外観はわかっていても、性格を、事前に知るということは不可能なのだ。データと
しては、いくらでも出せるが、確認方法はないのだから。それは、今回、生み出さ
れた人間を検査して、確かめなければならない項目のひとつだ。場合によっては、
今回、創り出された人間を廃棄して、新しく、創り直さねばならないかもしれない。
しかし、それなりのプロトタイプさえ造っておけば、あとは、大佐が、修正を加え
て、完成に導いてくれるだろう。我々人類の性格のばらつきぐあいから考えても、
人間の性格は、両親の遺伝子の影響を受けたうえで、ある程度自由度が残されてい
たほうが望ましい。その自由度の部分は、育った環境や、外的な事象によって、ア
トランダムに決定されたほうが、より人間らしいというものだ。今回、創り出され
た人間にも、自由度は存在する。しかし、いくら、設計したといっても、しょせん
は、闇の中で、線を引いたような設計図だ。実際に造ってみてから、どのような欠
陥が出て来たとしても、決して、おかしくはないのだ。
 前もって、性格は設定できなくても、容姿のほうは、遺伝子レベルで、設定でき
た。自分の思い通りに人間を創り出すことができるという、そのことに魅かれて、
私は、このバビロン計画に参加したのだ。私が子供のころから、ずっと、持ち続け
ていた夢は、理想の女性と出逢うことだった。
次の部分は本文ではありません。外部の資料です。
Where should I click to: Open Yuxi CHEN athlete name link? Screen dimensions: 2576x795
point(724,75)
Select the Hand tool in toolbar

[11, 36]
年を取り、私の、その切なる願いが、
本当の夢になりかかっていた今になって、思わぬ幸運で、私は、バビロン計画を携
わることができた。まさか、バビロン計画が潰れずに残っていたとは、思ってもみ
なかった。いまこそ、私は、自分の理想の女性を、自分の手で、創り出すのだ。私
は、いま、自分の夢・願望を実現するために、バビロン計画を利用している。自分
自身の手で、高貴な理想の女性を創りあげるという夢を叶えることが、とうとうで
きるのだ。私の心は、喜びに満ち、また、感動に打ち震えていた。ただ、私の心に
は、一抹の不安があった。私の夢は、ひとつだけではなく、もうひとつ、あったの
だ。おそらく、そのふたつめの夢が、私の心に、かすかで、おぼろげな不安を抱か
せていたに違いなかった。私が長年抱いていた、ふたつめの夢とは、その理想の女
性と、二人きりで、いつまでも、幸せに暮らすことだった。